Mr. Thornton continued “Additionally, this transaction will allow us to focus more sharply on our core operating strategy of being a quality healthcare provider to exurban and rural communities. The Mountainside service area of Jasper and Pickens County is a fast-growing area in the northern Atlanta MSA which is increasingly taking on characteristics different from our business strategy but complementary to Piedmont’s strength. We are confident that Piedmont, one of Atlanta’s premier medical centers, will continue to provide the Mountainside service area with outstanding medical resources.”

 

SunLink also said that, predicated upon the sale and application of proceeds to retire debt, it has received initial proposals from lenders for new senior and mezzanine credit facilities to provide up to $40 million for hospital capital projects, selective acquisitions, and other corporate purposes. SunLink cautioned that there can be no assurance, even if the sale of Mountainside Medical Center is completed, that any suitable credit facility providing for the corporation’s desired amount and use of proceeds will be available on satisfactory terms.
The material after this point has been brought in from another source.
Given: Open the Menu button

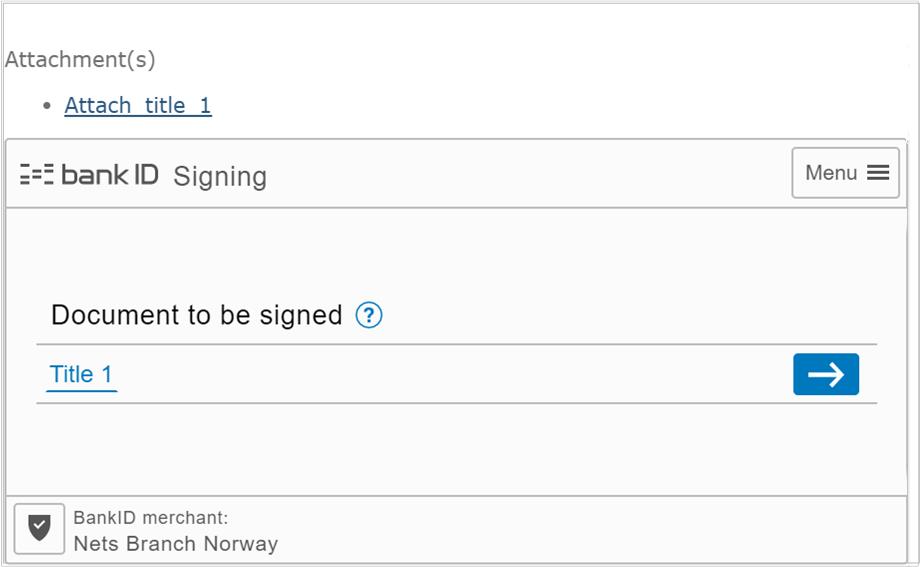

SunLink Health Systems, Inc. currently operates eight community hospitals and related businesses in the Southeast and Midwest, including Mountainside Medical Center. Each SunLink facility is the only hospital in its community. SunLink’s operating strategy is to link patients’ needs with dedicated physicians and health professionals to deliver quality, efficient medical care in each community it serves.

 

This press release contains certain forward-looking statements within the meaning of the Private Securities Litigation Reform Act of 1995 including, without limitation, statements regarding the Company’s business strategy. These forward-looking statements are subject to certain risks, uncertainties and other factors, which could cause actual results, performance and achievements to differ materially from those anticipated. Certain of those risks, uncertainties and other factors are disclosed in more detail in the Company’s Annual Report on Form 10-K for the year ended June 30, 2003 and in its Form S-4 relating to the HealthMont merger dated August 11, 2003.

 

(continued..)


UNAUDITED PRO FORMA CONDENSED FINANCIAL INFORMATION

 

The following unaudited pro forma condensed balance sheet as of December 31, 2003 gives effect to the sale of substantially all of the assets (excluding patient receivables) of Mountainside Medical Center, the sale of the old Jasper, Georgia hospital in a separate transaction in March 2004 and the repayment of the specified outstanding debt, as if these transactions had occurred on December 31, 2003. The following unaudited pro forma condensed statement of earnings for the six months ended December 31, 2003 gives effect to the sale of Mountainside, the old Jasper, Georgia hospital, the repayment of the specified outstanding debt, and the October 3, 2003 merger with HealthMont, Inc., as if these transactions had occurred on July 1, 2003.

 

The sale of the assets of Mountainside for approximately $40,000,000 less estimated sale expenses of $1,500,000 would result in a net gain of approximately $13,535,000 after income tax expense of approximately $5,700,000. The old Jasper, Georgia hospital was sold for $500,000. The proceeds from the sales of Mountainside and the old Jasper, Georgia hospital are expected to reduce debt by approximately $36,900,000. Expenses (including additional reserves for retained patient receivables which are estimated to be uncollectible as a result of the sale), asset write-downs, and charges relating to the early payment of debt are expected to result in charges of approximately $3,130,000. The pro forma condensed statement of earnings also reflects the estimated reduction of interest expense for debt expected to be repaid from the sales proceeds and the estimated increase in interest expense on debt incurred in connection with the HealthMont merger.

 

The pro forma adjustments are based upon available information that SunLink believes is reasonable under the circumstances based upon, among other things, the definitive agreement to sell Mountainside Medical Center. The pro forma financial information is not necessarily indicative of the operating results or financial position that would be achieved had the transactions been consummated on the dates indicated and should not be construed as representative of future results or financial position. The pro forma results should be read in conjunction with the Certain Cautionary Statements and the financial statements and notes thereto in SunLink’s Annual Report on Form 10-K for the year ended June 30, 2003 and Quarterly Report on Form 10-Q for the period ended December 31, 2003.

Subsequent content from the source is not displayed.